Chapitre 1 : Course aux IPO de niveau billion : SpaceX montre la voie, OpenAI et Anthropic se préparent

Jason : Commençons par une mise à jour sur les IPO. Une accélération d’IPO de niveau trillion se joue en ce moment : SpaceX est déjà introduite en bourse, avec un prix de transaction très proche du prix d’émission. La tarification est pratiquement parfaite ; en théorie, il reste deux autres noms : OpenAI et Anthropic. Le cours de SpaceX a grimpé jusqu’à 200 dollars à un moment, puis est redescendu à 150 dollars, exactement au voisinage du prix d’émission.
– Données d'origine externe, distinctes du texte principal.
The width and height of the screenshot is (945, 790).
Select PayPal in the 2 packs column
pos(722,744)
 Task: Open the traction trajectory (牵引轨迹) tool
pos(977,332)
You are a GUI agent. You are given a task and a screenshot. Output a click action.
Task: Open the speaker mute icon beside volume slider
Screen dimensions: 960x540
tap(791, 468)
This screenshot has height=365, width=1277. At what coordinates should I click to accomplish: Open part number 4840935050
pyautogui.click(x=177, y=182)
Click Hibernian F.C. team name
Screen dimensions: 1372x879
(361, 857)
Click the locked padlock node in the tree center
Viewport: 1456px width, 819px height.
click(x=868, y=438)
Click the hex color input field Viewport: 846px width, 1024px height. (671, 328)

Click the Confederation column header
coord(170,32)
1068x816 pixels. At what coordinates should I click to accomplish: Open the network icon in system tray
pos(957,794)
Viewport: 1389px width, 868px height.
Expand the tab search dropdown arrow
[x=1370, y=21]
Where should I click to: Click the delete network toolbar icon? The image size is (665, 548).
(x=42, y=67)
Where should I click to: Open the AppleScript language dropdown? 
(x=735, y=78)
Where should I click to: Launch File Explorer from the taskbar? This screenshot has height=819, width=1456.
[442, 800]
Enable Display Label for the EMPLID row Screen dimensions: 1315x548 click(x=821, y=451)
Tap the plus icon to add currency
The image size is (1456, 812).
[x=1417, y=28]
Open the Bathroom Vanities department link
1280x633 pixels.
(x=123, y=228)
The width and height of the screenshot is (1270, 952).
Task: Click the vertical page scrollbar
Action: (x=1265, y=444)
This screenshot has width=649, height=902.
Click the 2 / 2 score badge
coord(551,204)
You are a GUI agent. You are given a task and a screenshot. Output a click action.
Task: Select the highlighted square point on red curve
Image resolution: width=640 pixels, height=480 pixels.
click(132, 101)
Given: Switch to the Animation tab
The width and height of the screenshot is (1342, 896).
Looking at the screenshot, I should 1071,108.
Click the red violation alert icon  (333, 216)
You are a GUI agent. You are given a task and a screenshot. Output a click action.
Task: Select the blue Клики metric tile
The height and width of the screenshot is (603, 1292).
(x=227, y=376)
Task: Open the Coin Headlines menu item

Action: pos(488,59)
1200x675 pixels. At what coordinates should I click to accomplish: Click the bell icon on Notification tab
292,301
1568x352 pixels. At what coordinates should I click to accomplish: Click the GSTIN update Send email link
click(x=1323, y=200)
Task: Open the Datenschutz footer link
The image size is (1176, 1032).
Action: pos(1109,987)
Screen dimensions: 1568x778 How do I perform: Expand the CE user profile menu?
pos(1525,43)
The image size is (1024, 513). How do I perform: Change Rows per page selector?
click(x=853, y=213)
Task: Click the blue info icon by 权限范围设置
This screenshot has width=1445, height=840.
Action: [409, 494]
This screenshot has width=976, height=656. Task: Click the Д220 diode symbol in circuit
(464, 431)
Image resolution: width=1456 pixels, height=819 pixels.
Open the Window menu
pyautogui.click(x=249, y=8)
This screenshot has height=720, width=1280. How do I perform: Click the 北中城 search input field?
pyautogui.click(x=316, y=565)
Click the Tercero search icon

La capitalisation actuelle est de 2 trillion de dollars, ce qui en fait la 7e plus grande entreprise au monde. Anthropic a soumis sa demande en secret le 1er juin, et Polymarket attribue 65% de chances d’une introduction en bourse cette année. Gavin Baker disait il y a deux semaines qu’il pensait que le chiffre d’affaires d’Anthropic dépasserait 1000 milliards de dollars d’ici la fin de cette année et deviendrait rentable, et que la valorisation au moment de l’IPO pourrait atteindre 3 trillion. Chamath, vous aviez dit que la décision d’Elon consistant à être le premier à entrer en bourse était une bonne manœuvre : quelle probabilité voyez-vous que ces deux acteurs sortent au cours du T1 de cette année ou du T1 de l’an prochain ?

Chamath pense que ces deux sociétés sont d’excellentes affaires, mais le vrai enjeu est le prix auquel le marché se “stabilise”, c’est-à-dire le prix d’équilibre. Cela dépend davantage de l’appétit du marché pour les nouvelles émissions et du niveau de prix auquel le marché peut les absorber.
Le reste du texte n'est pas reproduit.